[Excerpts from a dataset]
<<<<

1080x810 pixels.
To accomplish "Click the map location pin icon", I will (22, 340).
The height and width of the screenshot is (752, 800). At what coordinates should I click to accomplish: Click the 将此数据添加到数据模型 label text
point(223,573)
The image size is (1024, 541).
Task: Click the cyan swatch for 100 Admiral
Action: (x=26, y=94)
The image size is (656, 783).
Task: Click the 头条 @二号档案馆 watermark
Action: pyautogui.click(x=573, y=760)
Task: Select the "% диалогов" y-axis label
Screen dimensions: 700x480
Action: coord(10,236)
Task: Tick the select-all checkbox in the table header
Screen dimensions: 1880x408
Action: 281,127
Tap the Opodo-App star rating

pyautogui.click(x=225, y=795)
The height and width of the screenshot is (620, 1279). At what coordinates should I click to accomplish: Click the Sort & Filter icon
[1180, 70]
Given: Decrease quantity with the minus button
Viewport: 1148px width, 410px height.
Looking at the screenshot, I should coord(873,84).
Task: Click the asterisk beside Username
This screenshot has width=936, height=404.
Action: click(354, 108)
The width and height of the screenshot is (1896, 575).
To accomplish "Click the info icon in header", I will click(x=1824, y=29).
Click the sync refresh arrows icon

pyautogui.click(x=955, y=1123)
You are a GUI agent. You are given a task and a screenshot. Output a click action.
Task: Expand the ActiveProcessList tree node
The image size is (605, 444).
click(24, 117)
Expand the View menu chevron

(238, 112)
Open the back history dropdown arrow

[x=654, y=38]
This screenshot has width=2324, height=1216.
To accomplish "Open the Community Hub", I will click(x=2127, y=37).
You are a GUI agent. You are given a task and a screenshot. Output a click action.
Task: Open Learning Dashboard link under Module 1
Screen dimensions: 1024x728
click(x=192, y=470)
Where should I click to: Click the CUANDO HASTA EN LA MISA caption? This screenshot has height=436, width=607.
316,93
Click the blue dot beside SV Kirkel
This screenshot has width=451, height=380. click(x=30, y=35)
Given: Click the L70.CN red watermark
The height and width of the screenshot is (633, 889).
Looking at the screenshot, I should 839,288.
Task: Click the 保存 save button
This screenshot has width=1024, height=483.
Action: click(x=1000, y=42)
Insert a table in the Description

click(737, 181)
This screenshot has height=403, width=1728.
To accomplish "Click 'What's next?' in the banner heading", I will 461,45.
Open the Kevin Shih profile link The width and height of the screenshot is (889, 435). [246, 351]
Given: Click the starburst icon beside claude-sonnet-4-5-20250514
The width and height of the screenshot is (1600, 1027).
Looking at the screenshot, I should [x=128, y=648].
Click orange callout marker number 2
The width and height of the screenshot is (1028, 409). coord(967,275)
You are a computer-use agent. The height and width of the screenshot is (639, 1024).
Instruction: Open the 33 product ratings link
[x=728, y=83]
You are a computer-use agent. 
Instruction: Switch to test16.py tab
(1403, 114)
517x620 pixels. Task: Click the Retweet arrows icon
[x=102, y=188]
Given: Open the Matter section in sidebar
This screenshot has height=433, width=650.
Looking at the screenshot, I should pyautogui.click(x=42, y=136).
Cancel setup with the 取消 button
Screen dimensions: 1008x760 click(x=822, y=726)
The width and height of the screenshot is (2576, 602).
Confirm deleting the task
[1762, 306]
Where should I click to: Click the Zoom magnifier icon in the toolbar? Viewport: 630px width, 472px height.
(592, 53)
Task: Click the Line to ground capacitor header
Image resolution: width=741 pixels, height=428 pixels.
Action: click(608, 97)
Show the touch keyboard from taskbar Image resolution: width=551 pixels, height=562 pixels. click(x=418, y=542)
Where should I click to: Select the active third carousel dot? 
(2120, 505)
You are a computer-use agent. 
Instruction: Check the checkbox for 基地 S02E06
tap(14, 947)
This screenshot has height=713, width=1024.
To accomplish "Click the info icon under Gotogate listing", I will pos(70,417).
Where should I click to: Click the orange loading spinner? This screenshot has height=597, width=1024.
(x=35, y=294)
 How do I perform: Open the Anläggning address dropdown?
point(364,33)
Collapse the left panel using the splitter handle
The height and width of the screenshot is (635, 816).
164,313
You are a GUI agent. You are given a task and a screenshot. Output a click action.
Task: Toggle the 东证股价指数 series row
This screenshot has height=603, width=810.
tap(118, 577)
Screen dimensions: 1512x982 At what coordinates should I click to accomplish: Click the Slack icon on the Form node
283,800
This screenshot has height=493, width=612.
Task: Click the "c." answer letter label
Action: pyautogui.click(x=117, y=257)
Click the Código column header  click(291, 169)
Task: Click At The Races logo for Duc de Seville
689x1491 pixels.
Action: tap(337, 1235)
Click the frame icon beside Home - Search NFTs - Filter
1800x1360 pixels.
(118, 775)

>>>>

**Try it:**
From the entries, report each line that includes the word "under".

**Your response:**
Task: Open Learning Dashboard link under Module 1
To accomplish "Click the info icon under Gotogate listing", I will pos(70,417).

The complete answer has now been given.